Key Prize of War - WW1 in WA
Key ‘Prize of War’
Anzac Centenary commemorations have been the impetus for Archivists at the SRO to examine the State Archives Collection for First World War stories. One of the stories about WA's official 'War' file has already been presented in an online exhibition called “Tipsified Germany Glyphic” - revealing the actions and responses of government, administrators and the community to the comencement of the First World War a century ago.
Recently, a fascinating collection of legal records have been found documenting the seizure of three German ships – ‘Neumunster’, ‘Thuringen’ and ‘Greifswald’ - off the WA coast at the start of the war. These ‘Maritime Prize Court’ files (series938, cons4230, items 1-3) are Supreme Court of Western Australia records, in the court’s capacity as a Colonial Court of Admiralty, and were deposited in the State Archives in 1991. The court cases for the three ships are also detailed in ‘Minutes - Maritime Prize Court’ (series939, cons4335, item 1).
In 1914, upon declaration of war, enemy vessels and cargo which were captured in port or at sea were processed through the courts of the captor's country. A "Prize Court" was especially constituted for this purpose, deciding questions of maritime capture in time of war according to international law. This court decided whether the capture was lawful, the ownership of the vessel, whether the cargo was "neutral" or "enemy" and what should be done with it. The archived files in the SRO contain relevant Prize Court documents as well as seized ships records, such as ships certificates, log books, bills of health, sailing and arrival codes, port clearance papers, manifests, etc.
For the Thuringen a key from the ship is also retained as an archive. In one of the Prize Court depositions the circumstances of the taking of the Thuringen are described. Lieutenant Dalglish of the HMAS Pioneer is recorded as saying that when they boarded “I was received by the third officer, and was taken up to the bridge where the captain was. I informed him the ship was a prize and he asked why. I informed him that war was declared between Great Britain and Germany … I then went down to his cabin and he produced all his confidential books, which I locked up in a safe. Then pay master Ramsay came in, and we examined them together …”. This evidence indicates that the key could well be for the ship's safe.
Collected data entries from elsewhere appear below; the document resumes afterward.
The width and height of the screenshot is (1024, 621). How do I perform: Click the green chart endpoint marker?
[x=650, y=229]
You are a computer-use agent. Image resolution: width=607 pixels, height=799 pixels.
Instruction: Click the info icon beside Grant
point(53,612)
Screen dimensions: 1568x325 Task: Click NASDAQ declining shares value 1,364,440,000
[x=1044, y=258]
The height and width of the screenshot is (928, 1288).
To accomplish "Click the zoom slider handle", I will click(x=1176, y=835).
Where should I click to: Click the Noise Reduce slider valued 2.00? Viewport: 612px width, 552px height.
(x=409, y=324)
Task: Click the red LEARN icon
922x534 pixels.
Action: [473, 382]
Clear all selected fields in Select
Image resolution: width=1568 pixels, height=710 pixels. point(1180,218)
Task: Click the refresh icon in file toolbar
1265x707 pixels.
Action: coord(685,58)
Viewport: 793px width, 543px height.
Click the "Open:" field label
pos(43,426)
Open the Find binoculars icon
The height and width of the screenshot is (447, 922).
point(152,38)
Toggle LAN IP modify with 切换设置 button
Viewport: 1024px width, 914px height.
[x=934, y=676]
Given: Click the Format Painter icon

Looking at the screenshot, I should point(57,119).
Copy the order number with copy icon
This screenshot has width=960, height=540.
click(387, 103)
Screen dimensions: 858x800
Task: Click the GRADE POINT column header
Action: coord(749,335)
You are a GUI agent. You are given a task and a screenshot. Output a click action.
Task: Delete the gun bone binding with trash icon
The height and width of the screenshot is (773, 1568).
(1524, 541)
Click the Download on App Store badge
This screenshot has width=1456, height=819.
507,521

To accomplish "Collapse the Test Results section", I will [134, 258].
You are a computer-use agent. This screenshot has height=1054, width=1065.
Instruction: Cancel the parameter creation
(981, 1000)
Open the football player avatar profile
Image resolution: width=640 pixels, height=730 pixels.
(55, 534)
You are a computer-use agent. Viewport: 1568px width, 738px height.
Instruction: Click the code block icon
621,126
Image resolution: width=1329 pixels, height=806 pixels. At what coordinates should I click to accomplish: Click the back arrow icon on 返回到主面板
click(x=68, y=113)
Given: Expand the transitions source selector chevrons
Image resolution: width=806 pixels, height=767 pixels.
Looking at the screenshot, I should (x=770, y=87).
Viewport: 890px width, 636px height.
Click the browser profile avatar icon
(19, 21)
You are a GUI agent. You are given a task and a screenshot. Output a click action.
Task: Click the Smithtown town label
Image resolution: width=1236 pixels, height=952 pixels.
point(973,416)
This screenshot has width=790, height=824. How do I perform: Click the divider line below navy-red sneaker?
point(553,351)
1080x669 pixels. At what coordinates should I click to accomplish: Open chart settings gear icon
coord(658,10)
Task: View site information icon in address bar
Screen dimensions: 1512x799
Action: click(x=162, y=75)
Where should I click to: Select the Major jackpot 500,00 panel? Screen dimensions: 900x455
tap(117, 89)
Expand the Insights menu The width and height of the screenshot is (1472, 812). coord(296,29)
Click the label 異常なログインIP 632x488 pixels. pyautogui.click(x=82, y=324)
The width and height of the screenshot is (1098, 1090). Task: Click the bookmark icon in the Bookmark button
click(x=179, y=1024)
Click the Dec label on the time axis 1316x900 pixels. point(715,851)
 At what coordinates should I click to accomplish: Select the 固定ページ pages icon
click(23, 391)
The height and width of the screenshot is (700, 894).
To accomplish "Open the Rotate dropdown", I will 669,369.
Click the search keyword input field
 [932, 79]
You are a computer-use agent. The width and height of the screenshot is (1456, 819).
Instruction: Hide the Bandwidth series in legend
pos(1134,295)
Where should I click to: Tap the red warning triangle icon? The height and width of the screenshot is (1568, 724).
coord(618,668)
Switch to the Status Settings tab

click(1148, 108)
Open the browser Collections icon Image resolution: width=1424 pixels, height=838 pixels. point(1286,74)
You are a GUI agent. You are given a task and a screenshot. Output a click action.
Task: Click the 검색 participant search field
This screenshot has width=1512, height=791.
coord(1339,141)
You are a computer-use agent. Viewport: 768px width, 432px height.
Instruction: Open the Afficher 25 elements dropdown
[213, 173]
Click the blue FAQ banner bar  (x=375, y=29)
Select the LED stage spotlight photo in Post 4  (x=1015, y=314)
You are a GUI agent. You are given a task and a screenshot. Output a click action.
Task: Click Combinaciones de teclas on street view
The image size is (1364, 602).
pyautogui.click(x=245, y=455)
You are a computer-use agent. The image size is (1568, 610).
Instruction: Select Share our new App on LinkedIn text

The seizure of these ships and subsequent Prize Court adjudication were covered in the newspapers in 1914 and 1915. The Norddeutsher Lloyd ship Greifswald arrived in Fremantle Harbour the day war was declared and was detained by naval authorities. The liner Neumunster was captured off Fremantle on 16 August 1914. ‘The West Australian’ newspaper reported that the Norddeutscher Lloyd steamer Thuringen was seized off Rottnest on 27 August 1914. 
For weeks these ships sat in Fremantle Harbour, their cargo off loaded and crews interned at Rottnest while Prize Court proceedings ensued. On 8 October 1914 ‘The West Australian’ reported that Acting Chief Justice Burnside granted an application made by the Crown to hand over the ships to the Admiralty and also handing the cargoes to the Crown for delivery to consignees.
On 23 December under the headlines
“THE PREMANTLE CAPTURES. NEUMUNSTER AND THURINGEN CONDEMNED. APPEAL TO PRIVY COUNCIL PENDING.”
‘The West Australian’ reported that Mr. Justice Burnside had “delivered his reserved decisions with respect to the applications made by the Crown for the condemnation of the German ships Neumunster and Thuringen.” Furthermore “leave was granted to the defendants to appeal in the Privy Council, and all questions other than costs, were deferred till the issue of that appeal”.
In June 1915 word came that the appeals “would not be persisted in” and the ships became crown property. The Thuringen was renamed the Moorina and was leased to the Indian Government. This ship, carrying Indian troops, was torpedoed by German submarines in the Mediterranean on 10 November 1915. The Neumunster renamed Cooee remained in service in Australia until 1926 when it was sold to a Finnish shipping company. The Greifswald was renamed Carina in 1915 and was engaged by the navy to transport cargo to and from Europe during the First World War.
The crews of these merchant ships remained interned on Rottnest until late 1915 when they were transferred to Holsworthy Internment Camp in New South Wales, most remaining there until the end of the war.